Shortly before the game began earlier this month, the Islami Andolan Bangladesh group announced a protest rally against the event in Rangpur region, saying it was un-Islamic.
Fearing trouble, local police stepped in and the women's team members were asked to return to their home for their safety.
The women's football match was the third to be cancelled in northern Bangladesh in less than two weeks due to the objections of religious hardliners.
In the Dinajpur area, roughly 70km (43 miles) west of Rangpur, Islamists protesting against a game clashed with locals who supported it, leaving four people injured.
The Islamists insist that the match they stopped was against their religious values and say that they are determined to prevent any future football games.

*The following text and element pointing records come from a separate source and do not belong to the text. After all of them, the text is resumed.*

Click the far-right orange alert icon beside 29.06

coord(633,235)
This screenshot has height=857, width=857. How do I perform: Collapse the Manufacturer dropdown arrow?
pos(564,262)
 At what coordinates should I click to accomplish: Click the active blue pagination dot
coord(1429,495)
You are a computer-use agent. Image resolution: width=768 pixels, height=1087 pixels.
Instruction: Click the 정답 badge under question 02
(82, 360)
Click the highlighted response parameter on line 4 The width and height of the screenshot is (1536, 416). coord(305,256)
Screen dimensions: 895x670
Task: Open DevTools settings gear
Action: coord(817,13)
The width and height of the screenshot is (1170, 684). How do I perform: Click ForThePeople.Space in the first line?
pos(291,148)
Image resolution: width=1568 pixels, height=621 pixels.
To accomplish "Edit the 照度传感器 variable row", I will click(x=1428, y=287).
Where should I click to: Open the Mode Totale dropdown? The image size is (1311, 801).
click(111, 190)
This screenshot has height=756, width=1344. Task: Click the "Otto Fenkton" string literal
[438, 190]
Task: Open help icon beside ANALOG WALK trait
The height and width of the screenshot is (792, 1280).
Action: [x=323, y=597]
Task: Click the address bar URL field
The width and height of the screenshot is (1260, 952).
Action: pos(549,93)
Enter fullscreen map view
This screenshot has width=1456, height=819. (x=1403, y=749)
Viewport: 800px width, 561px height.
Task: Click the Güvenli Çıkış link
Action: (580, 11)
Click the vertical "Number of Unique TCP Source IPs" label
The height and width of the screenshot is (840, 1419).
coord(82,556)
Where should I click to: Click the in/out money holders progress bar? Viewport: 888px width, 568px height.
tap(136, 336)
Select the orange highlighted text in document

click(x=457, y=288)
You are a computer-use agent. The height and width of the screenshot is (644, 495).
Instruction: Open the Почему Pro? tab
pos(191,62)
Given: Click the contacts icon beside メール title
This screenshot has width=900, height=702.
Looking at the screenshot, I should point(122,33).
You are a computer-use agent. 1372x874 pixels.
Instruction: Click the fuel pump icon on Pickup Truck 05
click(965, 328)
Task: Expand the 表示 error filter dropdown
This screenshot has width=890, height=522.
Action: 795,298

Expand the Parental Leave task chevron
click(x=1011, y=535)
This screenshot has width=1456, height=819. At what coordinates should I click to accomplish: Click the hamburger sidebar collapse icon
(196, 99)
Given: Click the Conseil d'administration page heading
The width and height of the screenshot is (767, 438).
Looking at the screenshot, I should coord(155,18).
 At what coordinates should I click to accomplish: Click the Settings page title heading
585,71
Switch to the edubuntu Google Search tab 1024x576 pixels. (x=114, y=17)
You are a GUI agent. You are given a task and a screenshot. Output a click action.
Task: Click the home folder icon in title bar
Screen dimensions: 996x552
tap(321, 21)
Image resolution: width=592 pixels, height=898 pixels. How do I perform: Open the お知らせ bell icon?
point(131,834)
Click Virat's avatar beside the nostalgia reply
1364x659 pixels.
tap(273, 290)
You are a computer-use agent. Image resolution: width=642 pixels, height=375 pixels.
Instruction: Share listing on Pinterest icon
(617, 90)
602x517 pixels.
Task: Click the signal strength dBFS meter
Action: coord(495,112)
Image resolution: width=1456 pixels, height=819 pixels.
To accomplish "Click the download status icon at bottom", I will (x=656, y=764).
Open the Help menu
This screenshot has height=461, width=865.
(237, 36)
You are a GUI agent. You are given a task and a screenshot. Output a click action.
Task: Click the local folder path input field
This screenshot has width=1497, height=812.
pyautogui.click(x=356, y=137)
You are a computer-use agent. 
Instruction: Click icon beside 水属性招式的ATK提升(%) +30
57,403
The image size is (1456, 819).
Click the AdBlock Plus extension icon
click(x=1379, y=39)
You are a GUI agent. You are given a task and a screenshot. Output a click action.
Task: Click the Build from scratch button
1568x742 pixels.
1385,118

"If women want to play football, they should cover their entire body, and they can play only in front of female spectators. Men cannot watch them play," Maulana Ashraf Ali, the leader of the Islami Andolan Bangladesh in the Taraganj area of Rangpur.
Mr Ashraf Ali also insisted that the group "definitely" want hard-line Islamic Sharia law in Bangladesh.
The cancellation of the women's football matches caused an uproar on social media, leading the authorities to reorganise one of them. They have also launched an investigation into the incidents but say the fear of radicalism is exaggerated.
"There is no truth in the allegations that the government is pandering to Islamists," Shafiqul Alam, press secretary to interim leader Muhammad Yunus, told.
Mr Shafiqul Alam pointed out that hundreds of women's sports matches were held as part of a national youth festival in January, and that they were played across the country without any trouble.
Some people are not reassured. Samina Luthfa, assistant professor of sociology in the University of Dhaka, told the media the cancellation of the women's football matches was "definitely alarming".
"The women of Bangladesh will not stop playing football and will not stop from going to work or doing their things," she said, adding that "everyone will fight" efforts to remove women from public spaces.